## WHAT TO WORK ON
Although the entries contain pictures, repeat only their words, exactly as written.

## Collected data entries
################
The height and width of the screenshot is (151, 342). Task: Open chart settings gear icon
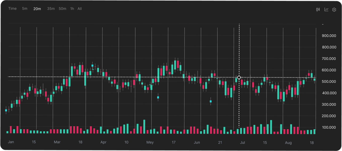point(334,10)
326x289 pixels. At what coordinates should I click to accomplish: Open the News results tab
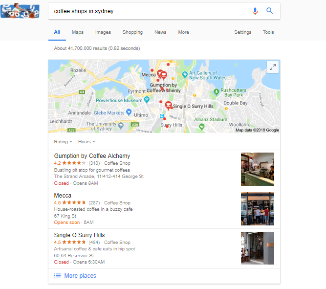pos(160,32)
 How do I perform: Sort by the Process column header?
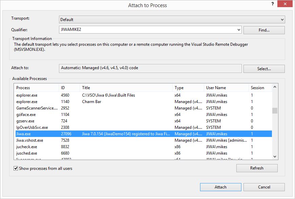[x=36, y=88]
################
## ANSWER BOX
The height and width of the screenshot is (151, 342). Task: Open chart settings gear icon
point(334,10)
326x289 pixels. At what coordinates should I click to accomplish: Open the News results tab
pos(160,32)
 How do I perform: Sort by the Process column header?
[x=36, y=88]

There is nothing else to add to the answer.